» About this task: The response should hold each line from the entries below where "back" is found.

*****

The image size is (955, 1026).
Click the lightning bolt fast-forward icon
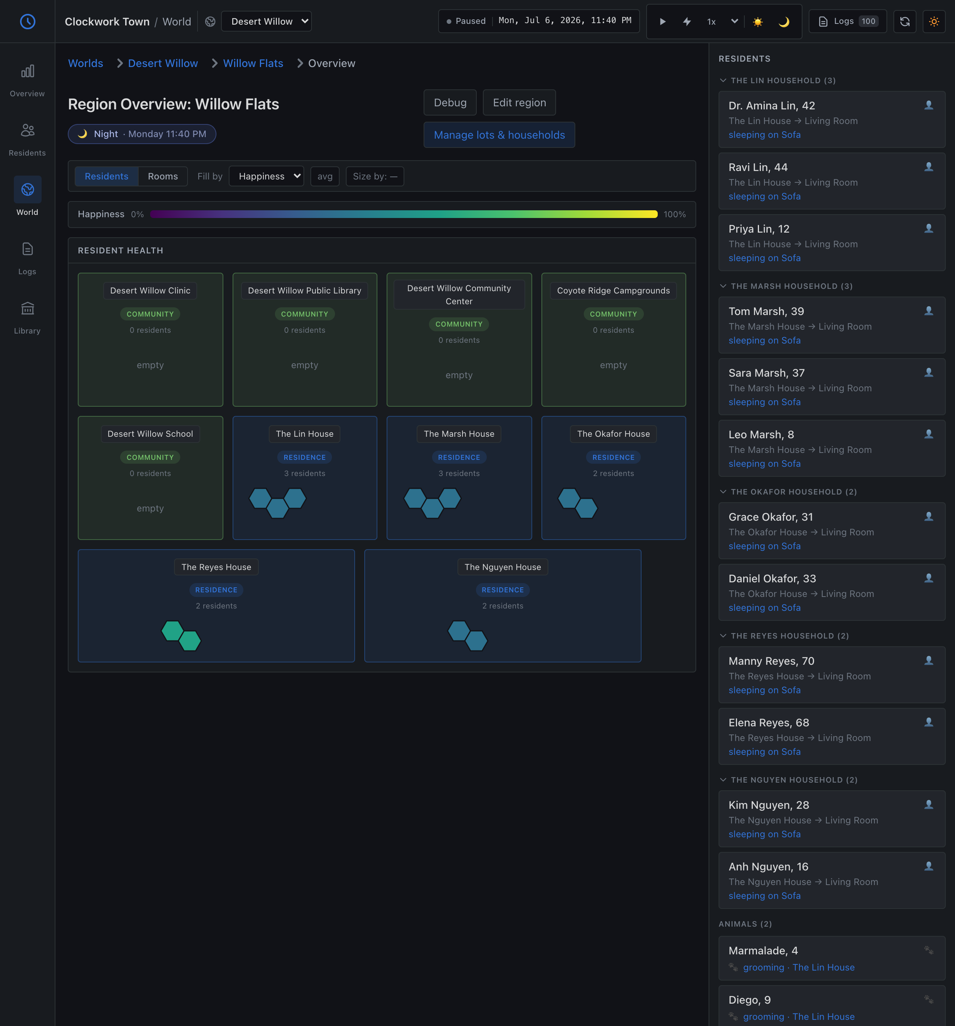(x=687, y=21)
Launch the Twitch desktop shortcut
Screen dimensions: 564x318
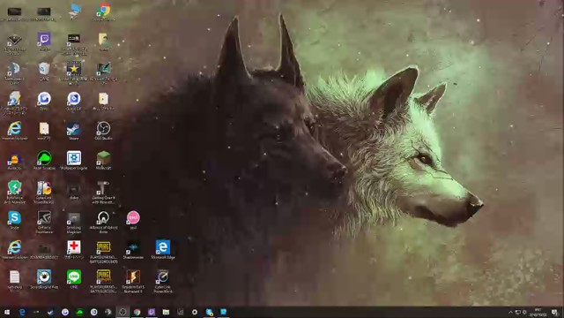click(x=44, y=42)
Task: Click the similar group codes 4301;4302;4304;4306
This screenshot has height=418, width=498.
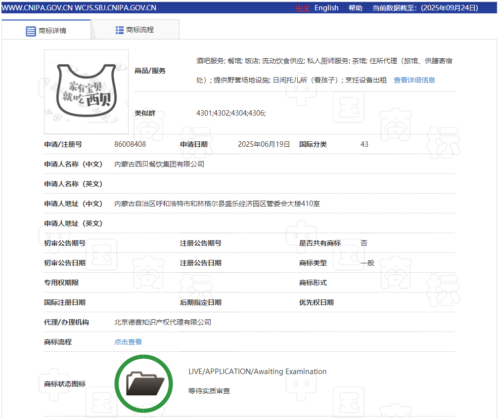Action: (x=231, y=113)
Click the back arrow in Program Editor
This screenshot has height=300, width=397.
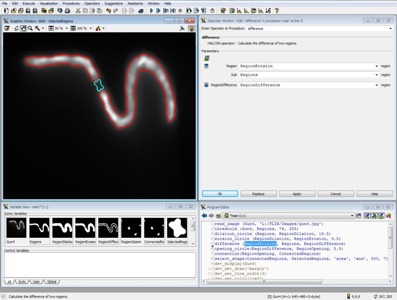[x=204, y=215]
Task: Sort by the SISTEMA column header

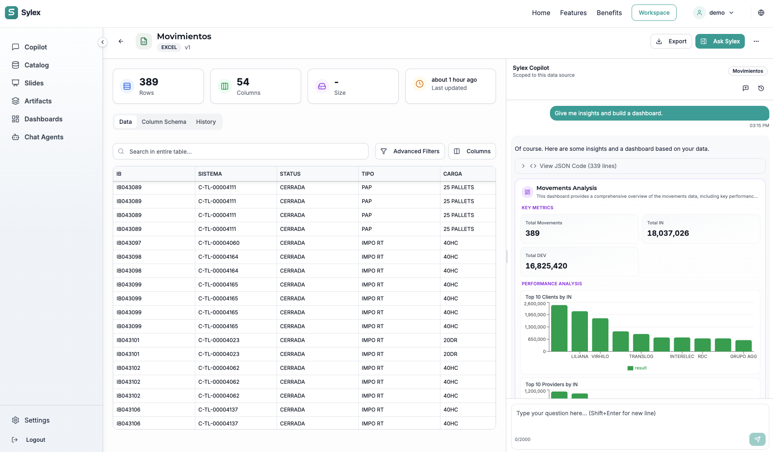Action: (x=210, y=174)
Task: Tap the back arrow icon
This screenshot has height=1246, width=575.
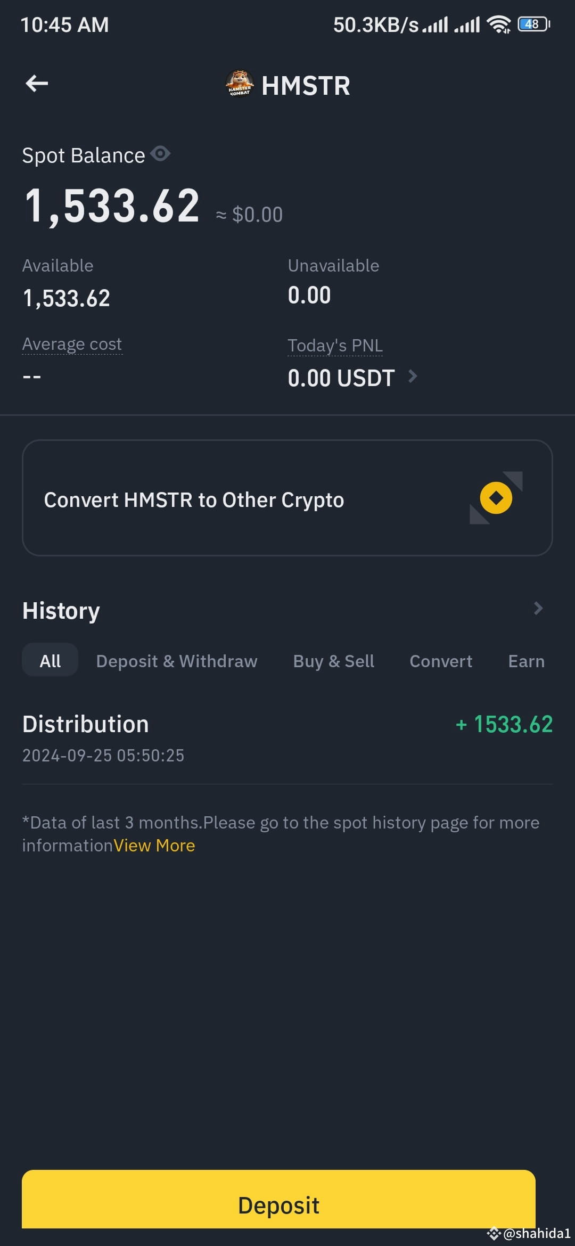Action: point(37,84)
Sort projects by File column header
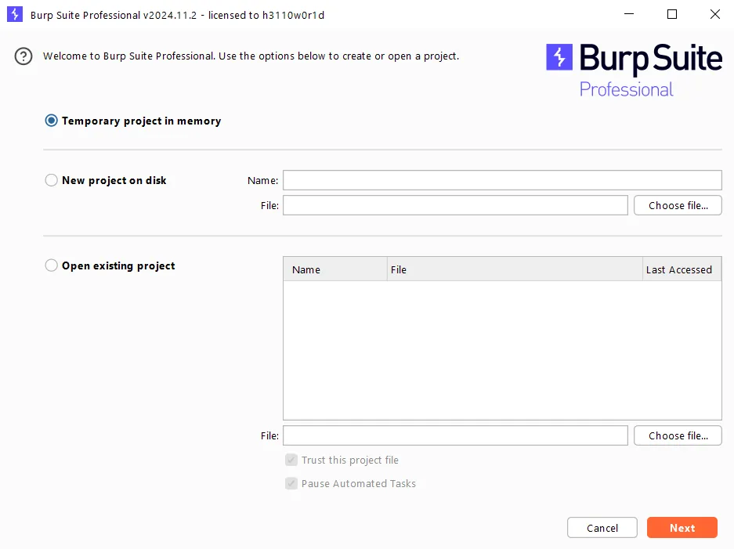 (x=515, y=269)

*****

» Reply:
Click the back arrow in Program Editor
Task: Tap the back arrow icon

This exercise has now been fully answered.